Print, exactly as written, every line from the first line of the records below through the line containing "You are a computer-use agent. Image", and nothing further.
------ Provided information ------
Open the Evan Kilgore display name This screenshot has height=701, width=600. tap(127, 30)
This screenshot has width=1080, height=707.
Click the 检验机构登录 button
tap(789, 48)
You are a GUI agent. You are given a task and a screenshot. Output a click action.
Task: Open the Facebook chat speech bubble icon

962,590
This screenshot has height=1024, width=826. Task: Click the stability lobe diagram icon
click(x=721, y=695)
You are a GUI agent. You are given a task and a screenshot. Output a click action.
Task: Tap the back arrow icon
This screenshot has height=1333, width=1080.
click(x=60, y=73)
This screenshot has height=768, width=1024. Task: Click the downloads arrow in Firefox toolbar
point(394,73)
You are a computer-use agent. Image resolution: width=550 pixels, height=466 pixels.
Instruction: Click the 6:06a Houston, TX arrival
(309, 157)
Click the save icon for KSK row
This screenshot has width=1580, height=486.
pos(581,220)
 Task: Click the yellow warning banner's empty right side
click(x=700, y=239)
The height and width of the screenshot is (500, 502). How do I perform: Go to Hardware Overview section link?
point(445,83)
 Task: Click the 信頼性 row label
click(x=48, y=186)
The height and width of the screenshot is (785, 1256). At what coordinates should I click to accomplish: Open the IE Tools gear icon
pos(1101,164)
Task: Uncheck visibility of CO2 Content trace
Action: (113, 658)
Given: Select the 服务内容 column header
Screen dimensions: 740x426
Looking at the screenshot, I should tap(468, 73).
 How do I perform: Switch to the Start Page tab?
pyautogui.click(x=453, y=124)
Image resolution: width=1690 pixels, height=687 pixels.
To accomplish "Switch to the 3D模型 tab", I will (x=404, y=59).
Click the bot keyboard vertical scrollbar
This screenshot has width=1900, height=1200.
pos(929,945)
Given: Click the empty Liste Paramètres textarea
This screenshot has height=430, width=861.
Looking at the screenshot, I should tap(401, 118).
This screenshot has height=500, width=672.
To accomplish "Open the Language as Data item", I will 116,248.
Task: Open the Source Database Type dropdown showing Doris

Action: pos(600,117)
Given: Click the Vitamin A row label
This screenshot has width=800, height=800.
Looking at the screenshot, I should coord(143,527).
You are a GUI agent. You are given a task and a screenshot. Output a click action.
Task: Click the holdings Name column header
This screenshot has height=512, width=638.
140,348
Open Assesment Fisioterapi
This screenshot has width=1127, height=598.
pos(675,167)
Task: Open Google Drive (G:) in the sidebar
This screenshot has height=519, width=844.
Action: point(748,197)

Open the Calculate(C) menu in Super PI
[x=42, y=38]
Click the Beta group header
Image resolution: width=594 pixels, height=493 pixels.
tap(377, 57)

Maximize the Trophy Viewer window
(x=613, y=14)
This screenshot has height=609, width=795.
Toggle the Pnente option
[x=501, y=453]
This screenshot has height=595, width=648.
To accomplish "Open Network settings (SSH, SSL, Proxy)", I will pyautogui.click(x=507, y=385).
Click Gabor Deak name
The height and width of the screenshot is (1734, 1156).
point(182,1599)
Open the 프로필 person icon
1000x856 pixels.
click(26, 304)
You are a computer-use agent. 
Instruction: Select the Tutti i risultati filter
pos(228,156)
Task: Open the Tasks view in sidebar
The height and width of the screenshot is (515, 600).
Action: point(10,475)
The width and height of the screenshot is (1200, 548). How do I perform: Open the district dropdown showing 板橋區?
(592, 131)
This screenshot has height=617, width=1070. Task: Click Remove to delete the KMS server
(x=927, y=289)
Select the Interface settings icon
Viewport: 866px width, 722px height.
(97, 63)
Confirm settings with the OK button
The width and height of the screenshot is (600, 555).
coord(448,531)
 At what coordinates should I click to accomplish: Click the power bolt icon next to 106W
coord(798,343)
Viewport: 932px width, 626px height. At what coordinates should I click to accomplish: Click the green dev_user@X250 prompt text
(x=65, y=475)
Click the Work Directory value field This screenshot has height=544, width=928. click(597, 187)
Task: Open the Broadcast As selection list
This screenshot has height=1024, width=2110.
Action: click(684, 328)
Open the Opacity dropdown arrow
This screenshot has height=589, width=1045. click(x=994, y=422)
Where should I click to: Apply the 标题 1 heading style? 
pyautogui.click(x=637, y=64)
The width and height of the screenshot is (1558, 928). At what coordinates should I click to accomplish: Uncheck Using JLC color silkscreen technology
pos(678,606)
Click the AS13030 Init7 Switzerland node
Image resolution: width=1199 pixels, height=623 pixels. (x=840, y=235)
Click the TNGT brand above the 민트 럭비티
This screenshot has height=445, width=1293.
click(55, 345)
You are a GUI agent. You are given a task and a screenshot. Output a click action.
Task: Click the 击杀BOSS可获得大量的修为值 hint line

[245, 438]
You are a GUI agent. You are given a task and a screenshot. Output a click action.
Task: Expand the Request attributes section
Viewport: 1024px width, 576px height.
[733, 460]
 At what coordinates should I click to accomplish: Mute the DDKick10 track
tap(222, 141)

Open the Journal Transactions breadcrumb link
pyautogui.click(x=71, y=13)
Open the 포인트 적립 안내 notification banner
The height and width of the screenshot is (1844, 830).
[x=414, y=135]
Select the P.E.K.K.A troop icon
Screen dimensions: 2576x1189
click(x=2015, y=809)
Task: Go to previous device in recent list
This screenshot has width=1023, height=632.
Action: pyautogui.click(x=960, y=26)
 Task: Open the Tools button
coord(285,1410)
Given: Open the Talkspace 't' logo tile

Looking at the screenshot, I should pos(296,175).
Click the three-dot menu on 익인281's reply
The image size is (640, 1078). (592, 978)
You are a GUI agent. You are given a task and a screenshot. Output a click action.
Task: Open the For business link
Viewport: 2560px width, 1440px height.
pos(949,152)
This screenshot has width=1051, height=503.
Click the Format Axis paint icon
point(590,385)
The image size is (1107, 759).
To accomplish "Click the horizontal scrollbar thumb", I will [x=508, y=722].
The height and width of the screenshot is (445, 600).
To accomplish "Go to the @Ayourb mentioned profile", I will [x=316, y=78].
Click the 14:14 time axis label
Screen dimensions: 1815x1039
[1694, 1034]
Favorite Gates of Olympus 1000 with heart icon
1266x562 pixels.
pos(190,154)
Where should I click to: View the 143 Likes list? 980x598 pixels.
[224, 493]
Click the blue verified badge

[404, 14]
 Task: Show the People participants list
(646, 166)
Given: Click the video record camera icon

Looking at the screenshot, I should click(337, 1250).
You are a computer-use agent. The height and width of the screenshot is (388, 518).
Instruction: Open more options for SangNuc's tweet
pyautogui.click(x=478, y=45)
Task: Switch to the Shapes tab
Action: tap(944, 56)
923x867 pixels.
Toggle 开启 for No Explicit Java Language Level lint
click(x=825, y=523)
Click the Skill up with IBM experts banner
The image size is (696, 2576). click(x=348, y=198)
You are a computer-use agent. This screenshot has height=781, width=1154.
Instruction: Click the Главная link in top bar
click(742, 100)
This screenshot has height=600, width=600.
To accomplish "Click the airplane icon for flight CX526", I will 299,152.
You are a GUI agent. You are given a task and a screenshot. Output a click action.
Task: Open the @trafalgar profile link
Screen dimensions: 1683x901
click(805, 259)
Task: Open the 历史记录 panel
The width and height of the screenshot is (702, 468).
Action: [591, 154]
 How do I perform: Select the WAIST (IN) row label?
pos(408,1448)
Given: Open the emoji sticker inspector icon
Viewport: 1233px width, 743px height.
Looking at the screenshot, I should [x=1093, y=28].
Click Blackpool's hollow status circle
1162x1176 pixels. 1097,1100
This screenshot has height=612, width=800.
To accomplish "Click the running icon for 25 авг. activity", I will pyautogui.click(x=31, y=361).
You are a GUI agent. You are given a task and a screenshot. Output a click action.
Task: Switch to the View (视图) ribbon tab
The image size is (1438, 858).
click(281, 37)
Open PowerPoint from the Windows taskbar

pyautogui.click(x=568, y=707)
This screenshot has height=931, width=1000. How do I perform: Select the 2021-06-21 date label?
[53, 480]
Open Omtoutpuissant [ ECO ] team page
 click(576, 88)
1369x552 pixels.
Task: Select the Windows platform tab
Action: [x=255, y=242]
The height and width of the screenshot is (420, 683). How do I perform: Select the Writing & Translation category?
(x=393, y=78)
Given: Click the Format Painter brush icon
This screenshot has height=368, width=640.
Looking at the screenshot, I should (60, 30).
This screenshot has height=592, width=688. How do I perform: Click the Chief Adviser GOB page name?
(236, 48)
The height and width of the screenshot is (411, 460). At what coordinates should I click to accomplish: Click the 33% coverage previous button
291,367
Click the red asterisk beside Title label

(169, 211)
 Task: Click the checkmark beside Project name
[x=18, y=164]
------
» Written answer:
Open the Evan Kilgore display name This screenshot has height=701, width=600. tap(127, 30)
This screenshot has width=1080, height=707.
Click the 检验机构登录 button
tap(789, 48)
You are a GUI agent. You are given a task and a screenshot. Output a click action.
Task: Open the Facebook chat speech bubble icon

962,590
This screenshot has height=1024, width=826. Task: Click the stability lobe diagram icon
click(x=721, y=695)
You are a GUI agent. You are given a task and a screenshot. Output a click action.
Task: Tap the back arrow icon
This screenshot has height=1333, width=1080.
click(x=60, y=73)
This screenshot has height=768, width=1024. Task: Click the downloads arrow in Firefox toolbar
point(394,73)
You are a computer-use agent. Image resolution: width=550 pixels, height=466 pixels.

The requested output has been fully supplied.